Data supplied:
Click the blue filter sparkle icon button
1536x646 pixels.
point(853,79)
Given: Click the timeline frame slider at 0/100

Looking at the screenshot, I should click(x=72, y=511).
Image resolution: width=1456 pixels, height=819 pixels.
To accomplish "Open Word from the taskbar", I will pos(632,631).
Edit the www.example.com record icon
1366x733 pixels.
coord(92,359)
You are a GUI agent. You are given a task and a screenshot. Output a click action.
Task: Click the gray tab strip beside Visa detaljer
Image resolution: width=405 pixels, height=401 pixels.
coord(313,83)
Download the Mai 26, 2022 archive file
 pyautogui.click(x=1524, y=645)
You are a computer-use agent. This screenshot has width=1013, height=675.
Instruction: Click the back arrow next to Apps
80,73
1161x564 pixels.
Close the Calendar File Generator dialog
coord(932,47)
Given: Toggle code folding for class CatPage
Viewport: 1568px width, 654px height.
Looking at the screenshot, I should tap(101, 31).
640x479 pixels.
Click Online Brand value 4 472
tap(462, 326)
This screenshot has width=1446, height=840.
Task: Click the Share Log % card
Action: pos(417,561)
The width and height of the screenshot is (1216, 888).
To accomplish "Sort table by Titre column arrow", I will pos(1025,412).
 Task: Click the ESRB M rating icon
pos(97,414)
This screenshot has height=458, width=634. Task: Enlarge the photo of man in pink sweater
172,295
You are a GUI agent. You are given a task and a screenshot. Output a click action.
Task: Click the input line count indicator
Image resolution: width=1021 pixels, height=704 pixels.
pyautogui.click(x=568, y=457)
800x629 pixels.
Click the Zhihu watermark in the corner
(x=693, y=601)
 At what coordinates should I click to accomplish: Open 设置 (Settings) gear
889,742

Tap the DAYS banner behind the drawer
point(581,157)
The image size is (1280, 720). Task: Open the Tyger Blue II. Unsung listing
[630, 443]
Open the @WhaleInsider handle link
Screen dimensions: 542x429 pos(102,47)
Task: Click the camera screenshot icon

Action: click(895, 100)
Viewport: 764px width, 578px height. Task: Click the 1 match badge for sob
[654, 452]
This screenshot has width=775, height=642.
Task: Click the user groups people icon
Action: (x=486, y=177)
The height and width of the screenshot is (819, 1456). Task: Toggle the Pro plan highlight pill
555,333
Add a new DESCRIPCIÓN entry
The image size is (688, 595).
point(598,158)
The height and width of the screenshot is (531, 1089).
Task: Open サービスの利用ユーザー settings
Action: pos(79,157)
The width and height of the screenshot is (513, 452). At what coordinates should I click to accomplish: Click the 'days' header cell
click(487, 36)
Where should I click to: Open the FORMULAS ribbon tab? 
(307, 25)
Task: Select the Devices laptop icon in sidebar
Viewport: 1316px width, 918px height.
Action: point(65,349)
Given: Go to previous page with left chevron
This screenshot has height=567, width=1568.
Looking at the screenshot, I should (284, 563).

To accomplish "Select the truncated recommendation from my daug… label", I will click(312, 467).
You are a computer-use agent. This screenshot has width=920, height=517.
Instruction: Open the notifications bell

Task details: Give each line of the material above as one string in a JSON list, leaving out the blank lines.

Result for this task:
[
  "Click the blue filter sparkle icon button",
  "1536x646 pixels.",
  "point(853,79)",
  "Given: Click the timeline frame slider at 0/100",
  "Looking at the screenshot, I should click(x=72, y=511).",
  "Image resolution: width=1456 pixels, height=819 pixels.",
  "To accomplish \"Open Word from the taskbar\", I will pos(632,631).",
  "Edit the www.example.com record icon",
  "1366x733 pixels.",
  "coord(92,359)",
  "You are a GUI agent. You are given a task and a screenshot. Output a click action.",
  "Task: Click the gray tab strip beside Visa detaljer",
  "Image resolution: width=405 pixels, height=401 pixels.",
  "coord(313,83)",
  "Download the Mai 26, 2022 archive file",
  " pyautogui.click(x=1524, y=645)",
  "You are a computer-use agent. This screenshot has width=1013, height=675.",
  "Instruction: Click the back arrow next to Apps",
  "80,73",
  "1161x564 pixels.",
  "Close the Calendar File Generator dialog",
  "coord(932,47)",
  "Given: Toggle code folding for class CatPage",
  "Viewport: 1568px width, 654px height.",
  "Looking at the screenshot, I should tap(101, 31).",
  "640x479 pixels.",
  "Click Online Brand value 4 472",
  "tap(462, 326)",
  "This screenshot has width=1446, height=840.",
  "Task: Click the Share Log % card",
  "Action: pos(417,561)",
  "The width and height of the screenshot is (1216, 888).",
  "To accomplish \"Sort table by Titre column arrow\", I will pos(1025,412).",
  " Task: Click the ESRB M rating icon",
  "pos(97,414)",
  "This screenshot has height=458, width=634. Task: Enlarge the photo of man in pink sweater",
  "172,295",
  "You are a GUI agent. You are given a task and a screenshot. Output a click action.",
  "Task: Click the input line count indicator",
  "Image resolution: width=1021 pixels, height=704 pixels.",
  "pyautogui.click(x=568, y=457)",
  "800x629 pixels.",
  "Click the Zhihu watermark in the corner",
  "(x=693, y=601)",
  " At what coordinates should I click to accomplish: Open 设置 (Settings) gear",
  "889,742",
  "Tap the DAYS banner behind the drawer",
  "point(581,157)",
  "The image size is (1280, 720). Task: Open the Tyger Blue II. Unsung listing",
  "[630, 443]",
  "Open the @WhaleInsider handle link",
  "Screen dimensions: 542x429 pos(102,47)",
  "Task: Click the camera screenshot icon",
  "Action: click(895, 100)",
  "Viewport: 764px width, 578px height. Task: Click the 1 match badge for sob",
  "[654, 452]",
  "This screenshot has width=775, height=642.",
  "Task: Click the user groups people icon",
  "Action: (x=486, y=177)",
  "The height and width of the screenshot is (819, 1456). Task: Toggle the Pro plan highlight pill",
  "555,333",
  "Add a new DESCRIPCIÓN entry",
  "The image size is (688, 595).",
  "point(598,158)",
  "The height and width of the screenshot is (531, 1089).",
  "Task: Open サービスの利用ユーザー settings",
  "Action: pos(79,157)",
  "The width and height of the screenshot is (513, 452). At what coordinates should I click to accomplish: Click the 'days' header cell",
  "click(487, 36)",
  "Where should I click to: Open the FORMULAS ribbon tab? ",
  "(307, 25)",
  "Task: Select the Devices laptop icon in sidebar",
  "Viewport: 1316px width, 918px height.",
  "Action: point(65,349)",
  "Given: Go to previous page with left chevron",
  "This screenshot has height=567, width=1568.",
  "Looking at the screenshot, I should (284, 563).",
  "To accomplish \"Select the truncated recommendation from my daug… label\", I will click(312, 467).",
  "You are a computer-use agent. This screenshot has width=920, height=517.",
  "Instruction: Open the notifications bell"
]